Annabel Wright, 15, was said to be a typical teenage girl who was excitedly preparing for exams and a holiday to Spain.

But the young schoolgirl unexpectedly killed herself after texting her friends the short message: “I feel down.”

Helen Wright, 49, told Good Health that depression hit daughter “like a tidal wave”.

She said: “I know Annabel didn't want to leave us," her mother, Helen Wright, 49, told Good Health.

“Whatever hit her, hit her like a tidal wave.

And in the months that followed, Helen and husband Simon, 55, discovered that many other young people in the UK and in the US had taken their own lives after being put on the treatment.

Roaccutane, or Accutane in the US, was initially used as a skin cancer treatment but proved effective in treating acne.

Experts say that after a course of 16-24 weeks of the drug, users see a “significant improvement” in their skin, Mail Online reports.

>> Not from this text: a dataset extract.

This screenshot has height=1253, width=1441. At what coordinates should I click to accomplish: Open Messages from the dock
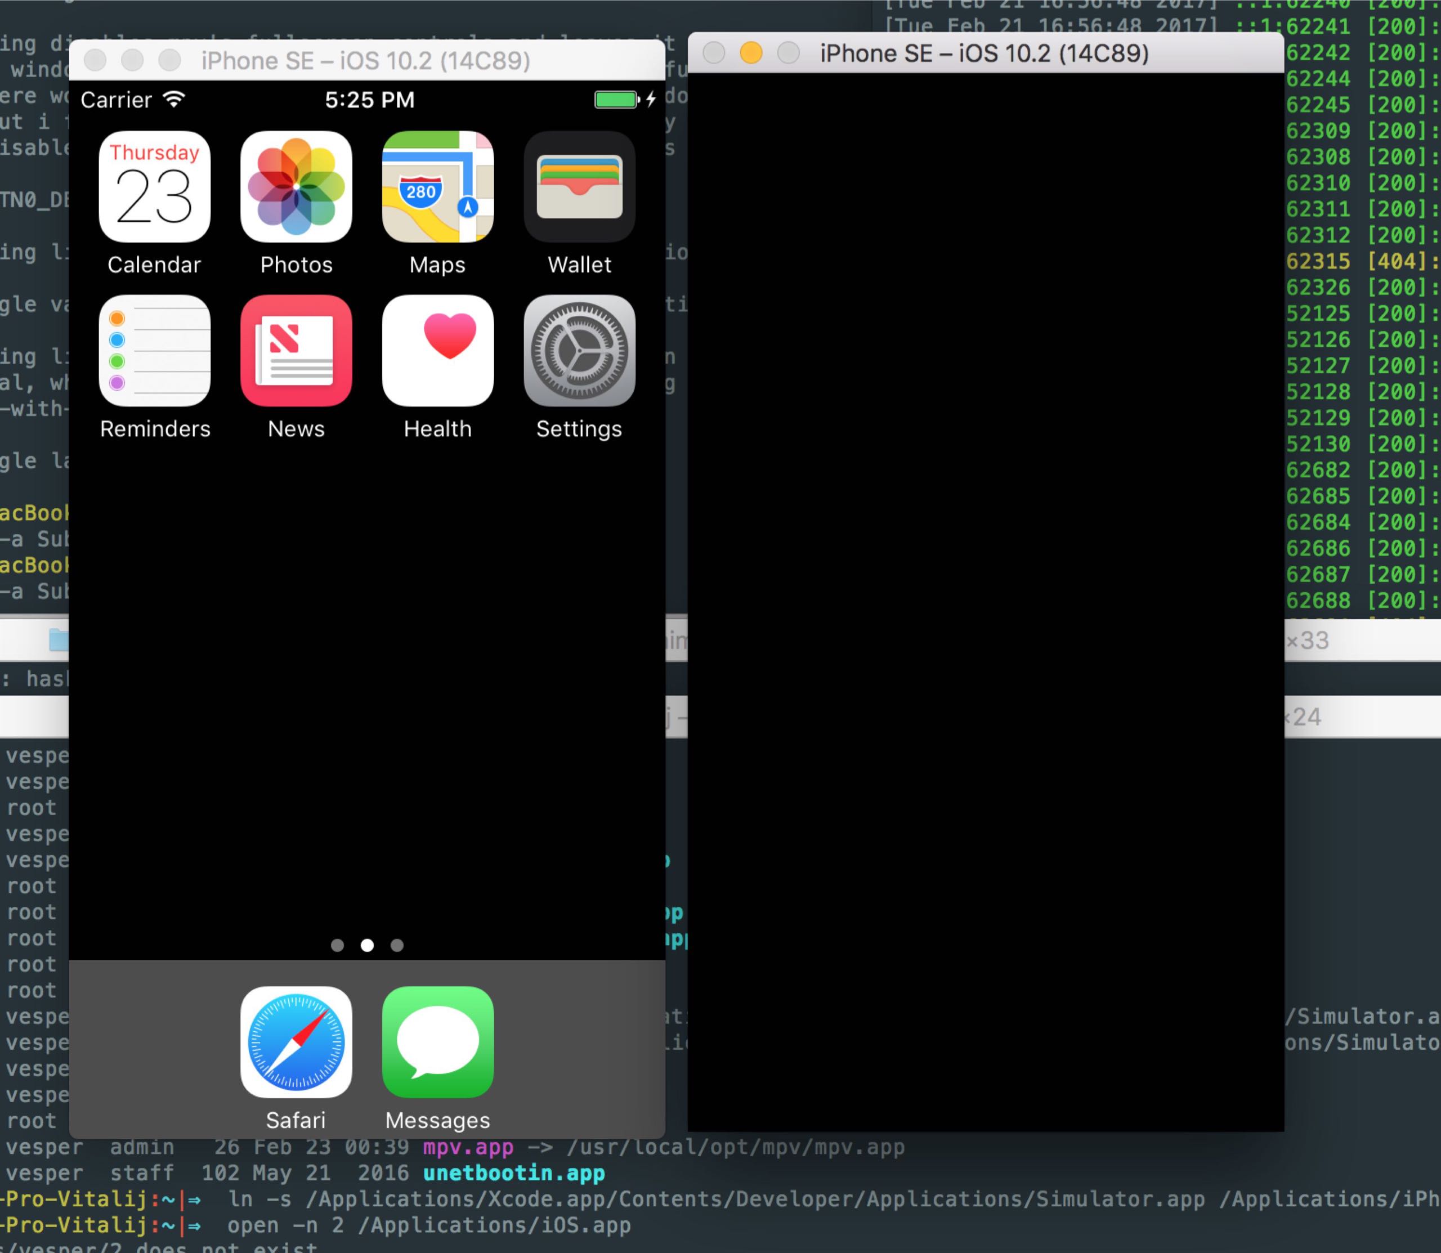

But the drug, which is isotretinoin, has been linked to serious side effects including birth defects for pregnant women and suicides in young men.

Almost 15 months after her daughter's death, mum Helen has bravely decided to to warn other families of the supposed dangers of the drug.

She told Good Health: “On the day she died, we'd had dinner together with Annabel's grandmother Maxine, who was staying with us that week.

“After dinner Annabel cuddled our dog, Monty, which that morning had jumped on her bed and woken her up by licking her face. She got hold of him and said, 'Are you going to wake me up like that every morning?'. She didn't know she wasn't going to wake up again.”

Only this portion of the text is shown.